Appresso che vedute sono quelle due cose che parevano utili a vedere prima che sopra il testo si il testo si procedesse, ad esso sporre è da procedere: e dice e comincia adunque: Dico ch'ogni virtù principalmente Vien da una radice: Virtude intendo che fa l'uom felice In sua operazione: e soggiungo: Quest' è, secondochè l'Etica dice, Un abito eligente; ponendo tulla la difinizione della morale vertù, secondochè nel secondo dell' Etica è per lo Filosofo difinito: in che due cose principalmente s'intende : l'una è, che ogni vertù vegna da uno principio; l'altra si è, che queste ogni virtù sieno le vertù morali, di cui si parla: e ciò si manifesta quando dice: Quest' è, secondochè l'Etica dice.

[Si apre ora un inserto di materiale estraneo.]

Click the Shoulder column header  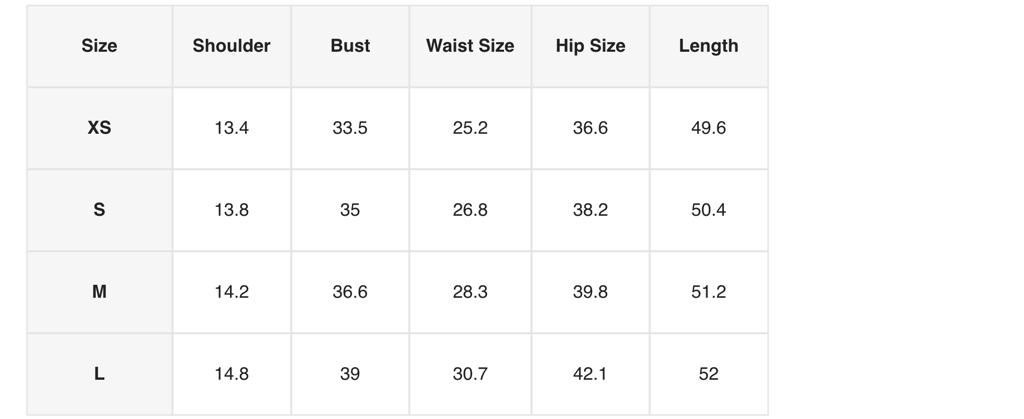pyautogui.click(x=231, y=46)
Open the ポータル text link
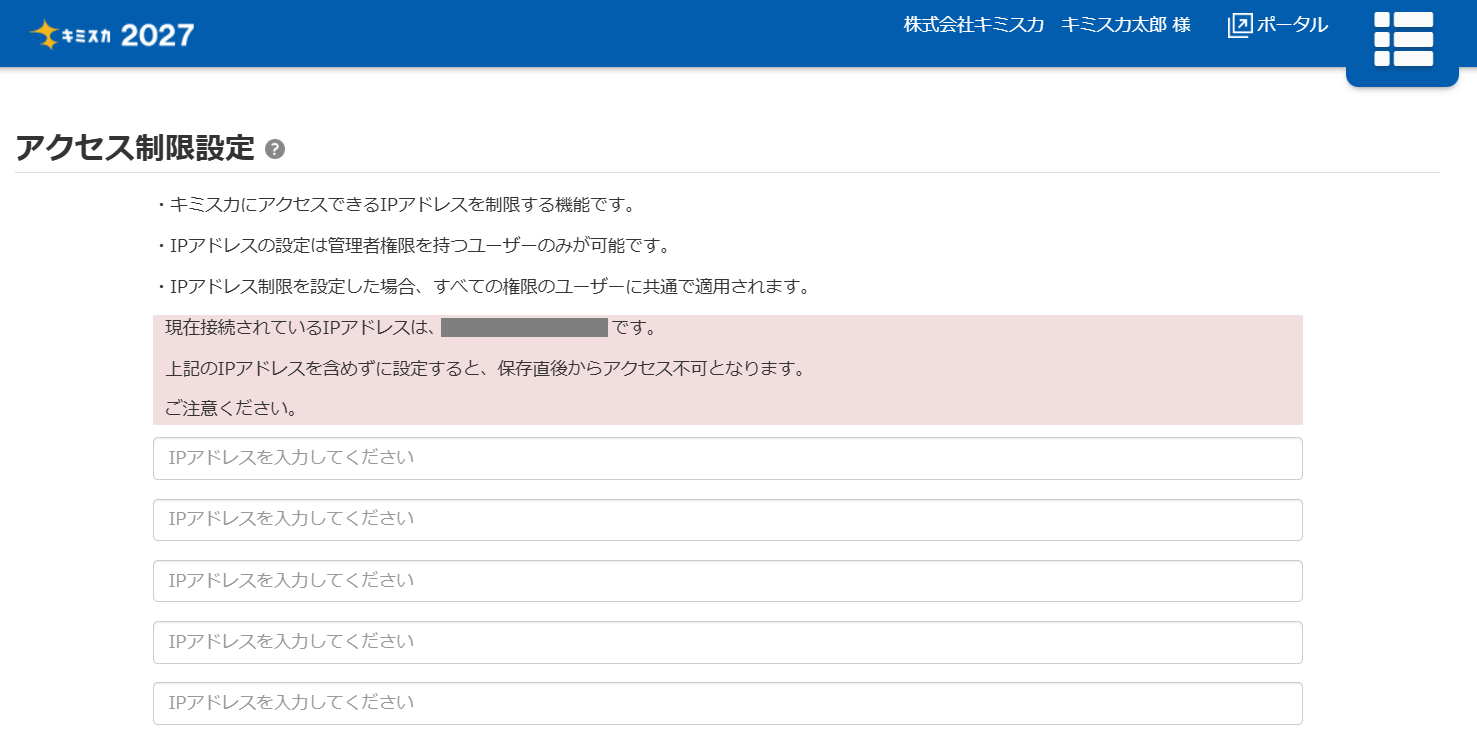The image size is (1477, 736). 1292,25

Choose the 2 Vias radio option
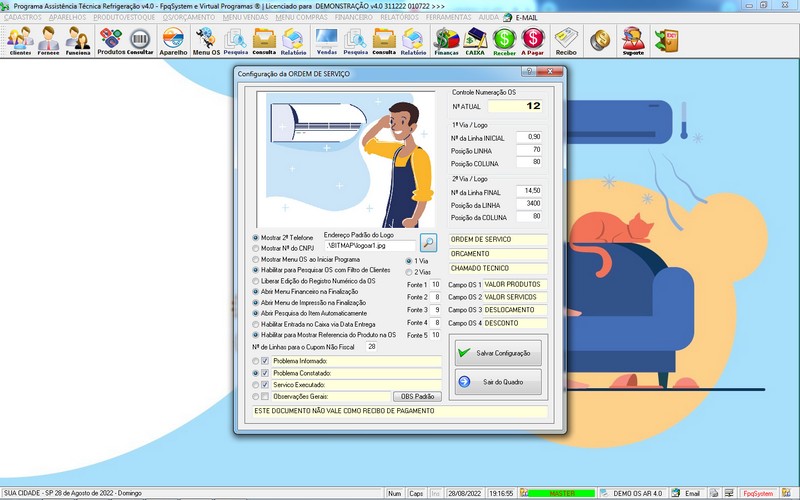point(408,272)
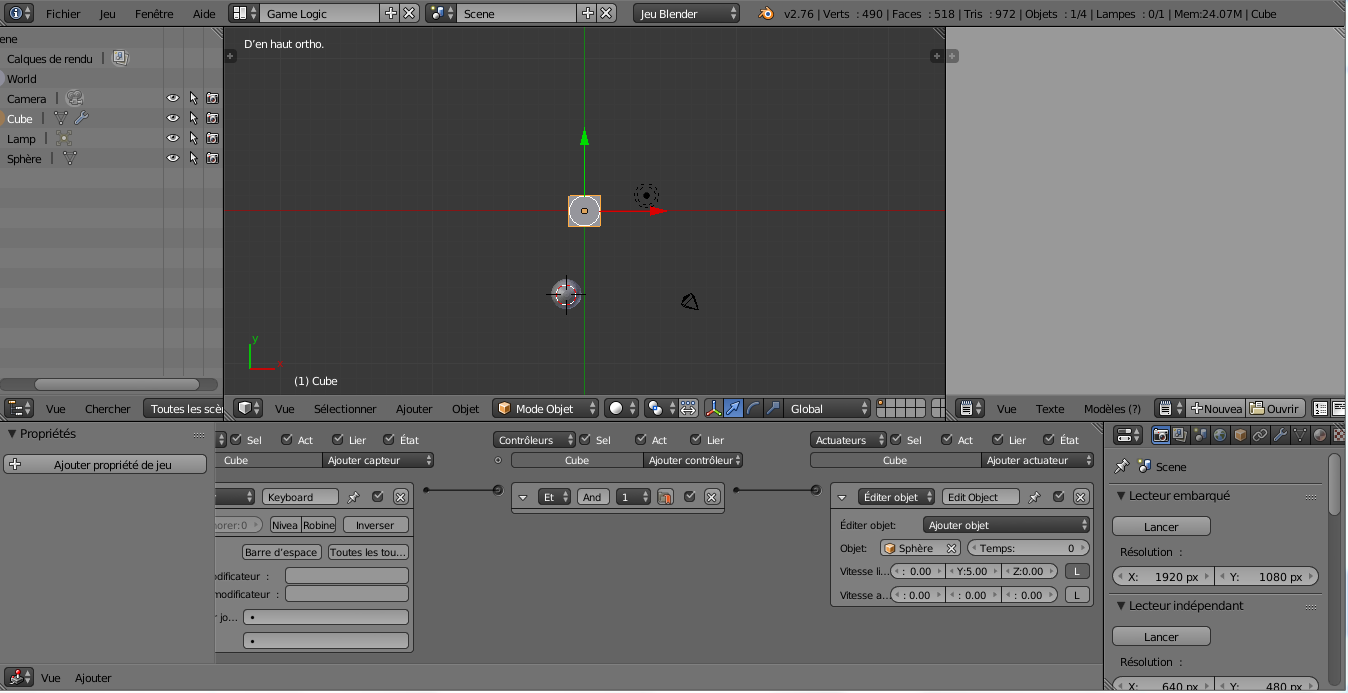Open the Render camera tab in Properties
Viewport: 1348px width, 693px height.
(1161, 434)
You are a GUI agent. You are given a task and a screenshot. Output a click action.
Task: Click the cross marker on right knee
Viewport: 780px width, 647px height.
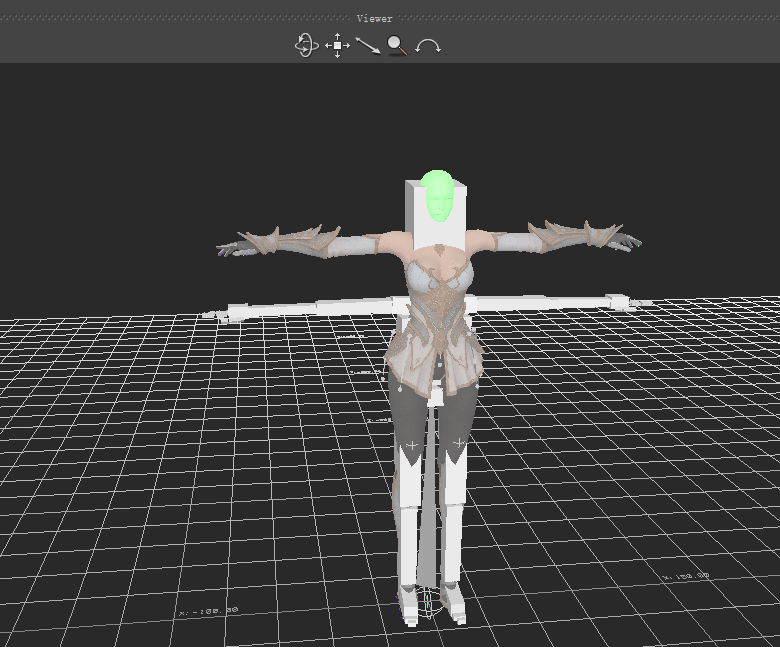459,441

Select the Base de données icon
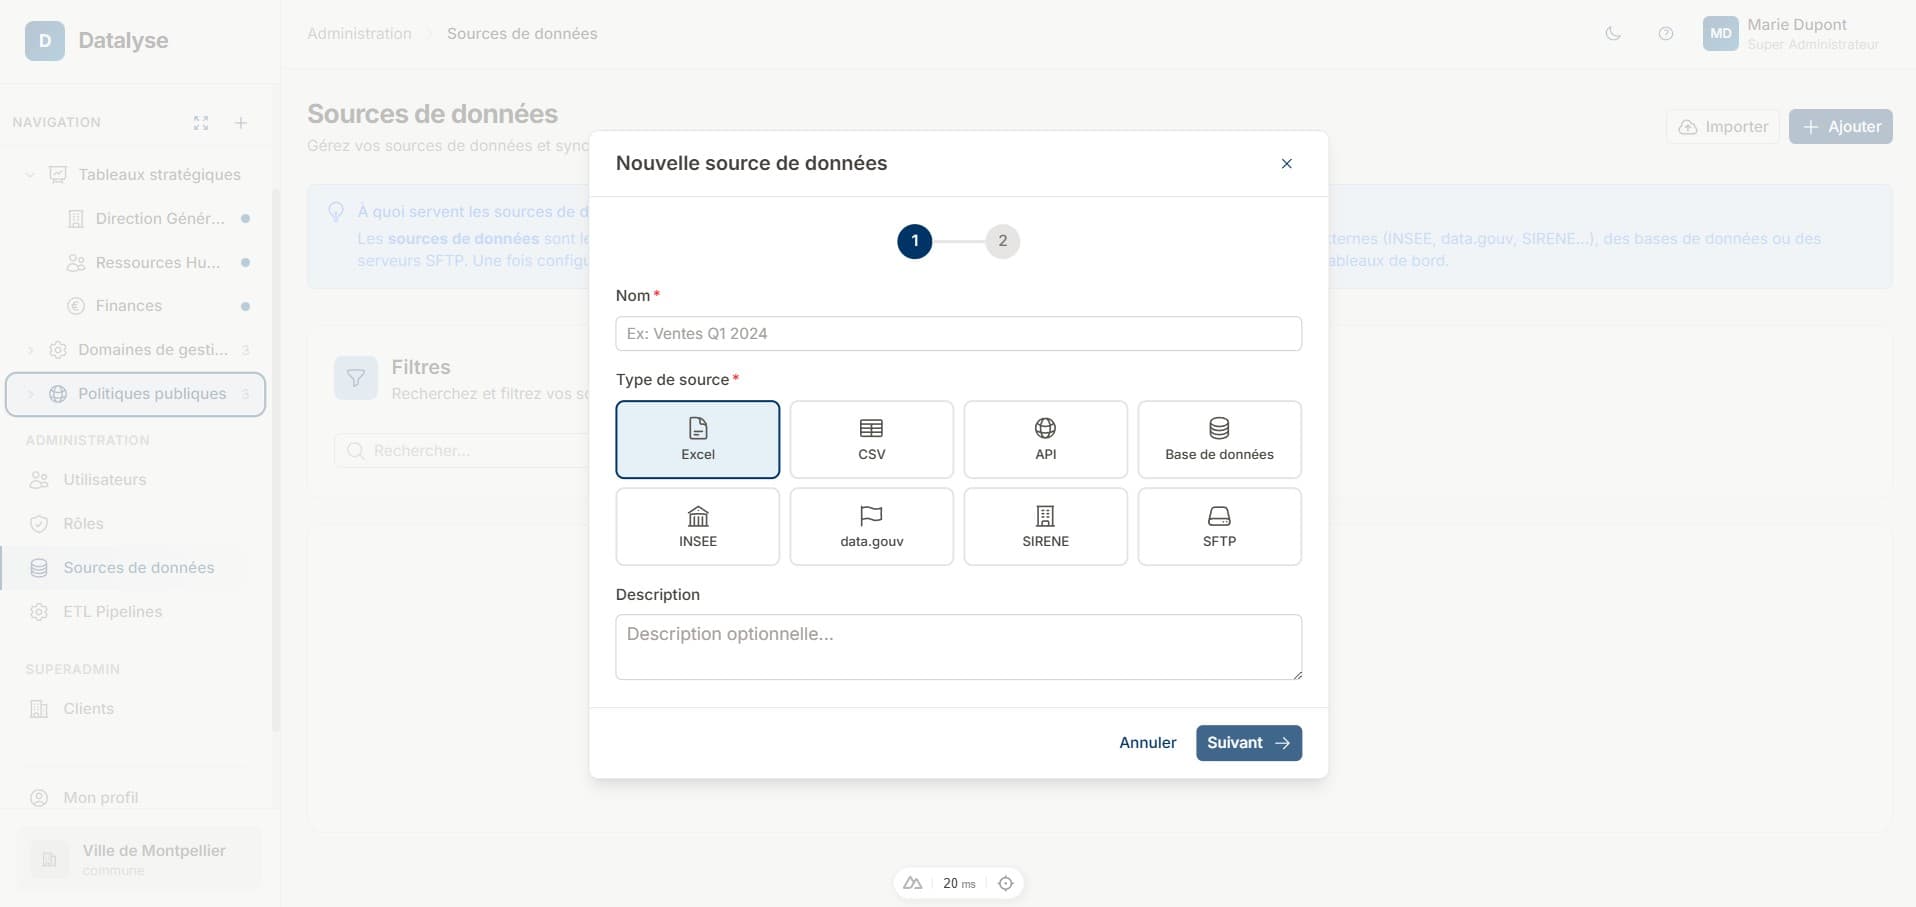click(x=1219, y=429)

Dov'è da sapere che propiissimi nostri frutti sono le morali vertù; perocchè da ogni canto sono in nostra podestà, e queste diversamente da diversi Filosofi sono distinte e numerate. Ma, perocchè in quella parte, dove aperse la bocca la divina sentenzia d'Aristotile, da lasciare mi pare ogni altrui sentenzia, volendo dire quali queste sono, brievemente, secondo la sua sentenzia, trapasserò di quelle ragionando. Queste sono undici vertù dal detto Filosofo nomate. La prima si chiama Fortezza, la quale è arme e freno a moderare l'audacia e la timidità nostra nelle cose che sono correzione (1) della nostra vita. La seconda è Temperanza, ch'è regola e freno della nostra golosità e della nostra soperchievole astinenza nelle cose che conser

(1) Il Dionisi (Anedd. II. pag. 99) vorrebbe che in luogo di correzione si ponesse corruzione. Chi ama di tener buona la sua emendazione può farle appoggio del cod. secondo Marc. il quale ha che sono choructione ecc.